Britain. Past and Present tells the story of the national growth from the day of the earliest inhabitants of the British Isles down to the present day. It is an introduction to the study of British civilisation and culture seeking to emphasize those themes and ideas that continue to fashion the national culture. The structure as well as the features of the book - the essay topics and questions, the text, the index, the illustrations, the guide for students - are all intended to stimulate interest, strengthen learning and help discover the fascination and magnificence of the British past.

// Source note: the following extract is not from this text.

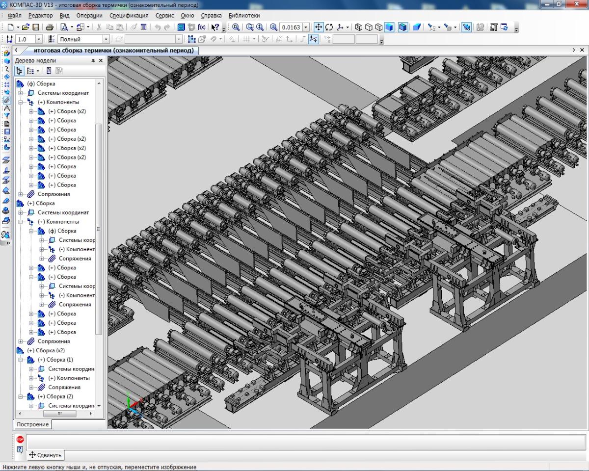Open the zoom scale 0.0163 dropdown

[x=306, y=27]

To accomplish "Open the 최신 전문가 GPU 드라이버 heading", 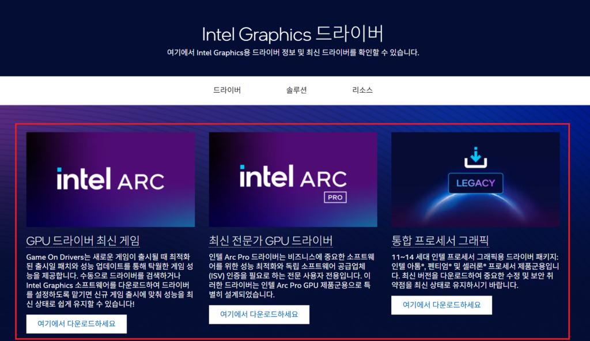I will 271,240.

It is our strong belief that only a historical narrative can provide a lively comprehension of the past. The present study is a res gestae, with a difference: while the account of economic, social and political events provides the red thread', the emphasis has been on the developments in the cultural field in particular. That is why architecture, painting, music and literature figure rather prominently in it. We have tried to identify the major turning points, the lines of force, as well the transformations of taste, in close relation with the movements representative of each period. A given civilisation is always in search for its proper representation. Britain has made a significant contribution to all these fields of human creativity, although this aspect is often underrated.

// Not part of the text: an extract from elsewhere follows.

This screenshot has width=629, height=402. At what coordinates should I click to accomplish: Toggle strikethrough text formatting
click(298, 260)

Essentially, history means people, their acts and their ceaseless changes. The picture we offer is, for that reason, partly a narrative of events, partly a description of situations, a presentation of motives, and occasionally, an analysis of characters. Were history restricted to facts and data only, without such side forays, we would be unable to learn anything genuine about the world, the functioning of institutions and gain insight into other modes of living or ways of thinking, through the sort of vicarious experience that the historical explanation presupposes.
Our aim has been to make the account as coherent and intelligible as possible, so that everything be bound up with the rest. Although the major chapters of the book can be read independently, we have done our best to maintain the proper continuity of the narrative throughout.